渡辺氏:以前のグループウェアは長年UIが変わっておらず、使いにくさを感じることもありました。また、スケジュールの確認やメッセージのやりとりが庁内でしかできないのも不便でした。民間企業ではチャットツールの利用が当たり前になっていますから、庁内でしか使えないコミュニケーションツールは時代に合わなくなってきていると思ったのです。
当時は情報システムの担当は私一人で、全庁をまとめて見ている状況でした。今ならチャットで済む用件でも、電話をかけるか、直接会いに行って確認するしかなく、相手が不在なら折り返しを待つといったやりとりの繰り返しで、コミュニケーションに手間を取られていました。
ちょうどLGWAN接続系のサーバー類の更改タイミングだったので、こうした状況を変えられそうなソリューションを検討したいとNTT東日本に相談すると、α'モデルを提案されました。α'モデル化でMicrosoft 365が使えるようになれば、チャットでのやりとりなど、以前のグループウェアではできなかったことが可能になります。ネットワーク更改と課題の解決を同時に進められる一石二鳥の選択だと感じました。

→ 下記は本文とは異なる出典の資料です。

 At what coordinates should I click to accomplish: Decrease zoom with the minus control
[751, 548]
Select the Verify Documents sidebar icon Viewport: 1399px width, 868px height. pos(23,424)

β'モデルの話もありましたが、ファイル移行にかかる職員の負担や費用などを考えると、α'モデルのほうが白子町には合っていました。NTT東日本には、業務時間の削減効果を試算した資料も出してもらい、検討の参考にしました。ネットワーク更改は5年に一度ですから、ここで見送れば、今の課題を抱えたまま次の機会を待つことになります。やはり今がタイミングだろうと思いました。
鈴木氏:白子町は大きな役所ではありませんから、担当者が「これをやりたい」と声を上げれば、比較的動きやすい環境です。町としても、地域活性化起業人を採用してDX推進計画を策定し、庁内でDXを進めていこうという展望を持っていました。α'モデルが自治体の標準的な構成になっていくという見方も庁内で共有できていたと思います。更改のタイミングと担当者の熱意、町としての方向性がそろったことで、移行に踏み切れたのだと思います。

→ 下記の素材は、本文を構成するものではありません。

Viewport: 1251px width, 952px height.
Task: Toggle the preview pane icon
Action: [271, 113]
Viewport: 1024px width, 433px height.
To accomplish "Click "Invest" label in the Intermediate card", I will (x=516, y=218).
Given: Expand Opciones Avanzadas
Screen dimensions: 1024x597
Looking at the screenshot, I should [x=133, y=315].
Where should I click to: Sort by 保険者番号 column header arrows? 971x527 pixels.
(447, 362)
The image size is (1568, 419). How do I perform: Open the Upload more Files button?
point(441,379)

――α'モデルへの移行をNTT東日本にご依頼いただいた理由をお聞かせください。
渡辺氏:もともと白子町のネットワークの運用をNTT東日本にお願いしていました。ネットワーク障害時や、庁内の電話をクラウドPBXへ乗り換えた際など、以前から技術面の相談をする機会も多くありました。電話やメールですぐに話を聞いてもらえて、やりとりもスピーディでしたから、任せておけば間違いないという感覚がありました。

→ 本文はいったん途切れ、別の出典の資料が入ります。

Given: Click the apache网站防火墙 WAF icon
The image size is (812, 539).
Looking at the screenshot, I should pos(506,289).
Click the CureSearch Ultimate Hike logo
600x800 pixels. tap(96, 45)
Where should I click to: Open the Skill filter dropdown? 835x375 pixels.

今回のような新しいモデルへの移行は、技術的な判断が難しい部分もあり、知見のあるサポートが必要でした。その点、NTT東日本は営業もSEも対応がよく、専門性の面でも頼りになりました。

千葉県白子町 企画財政課
主任主事 上代氏

電話に代わり、チャットでのやりとりが増えている
――α'モデルへの移行はスムーズでしたか。
渡辺氏:ネットワーク機器やサーバーの更改といったハード面の移行では、私たちが何か対応する必要はありませんでした。NTT東日本が庁内のネットワークを把握しているので、シームレスに構築してもらえたと思います。
ソフト面では、説明会の実施や運用ルールづくり、Microsoft 365の操作研修、Microsoft SharePointでの庁内ポータルの設計・構築など、幅広い伴走支援をしてもらいました。大まかな内容はNTT東日本の提案に沿い、詳細は相談しながら決めていきました。操作研修は当初、使い方くらい自分たちで教えられるだろうと、正直必要性を感じていませんでした。ところが実際に始まってみると「これはどうやるのか」など職員からの質問が非常に多く、一人で対応していたらとても回らなかったはずで、依頼して本当によかったと思っています。
移行説明会やMicrosoft 365の操作研修は4日間、計8回ほど実施してもらい、全職員が受講しています。操作方法の説明に加えて、そもそもMicrosoft 365とは何か、以前のグループウェアから何がどう変わるのかという基本の話や、実際に手を動かすハンズオンもありました。また、欠席した職員にもアーカイブ動画を配信し、後日見てもらえるようにしました。これまでは資料の共有くらいしかできませんでしたから、DXを感じた場面の一つです。研修後は、私たちや各課の操作に詳しい職員が教えるかたちでフォローしています。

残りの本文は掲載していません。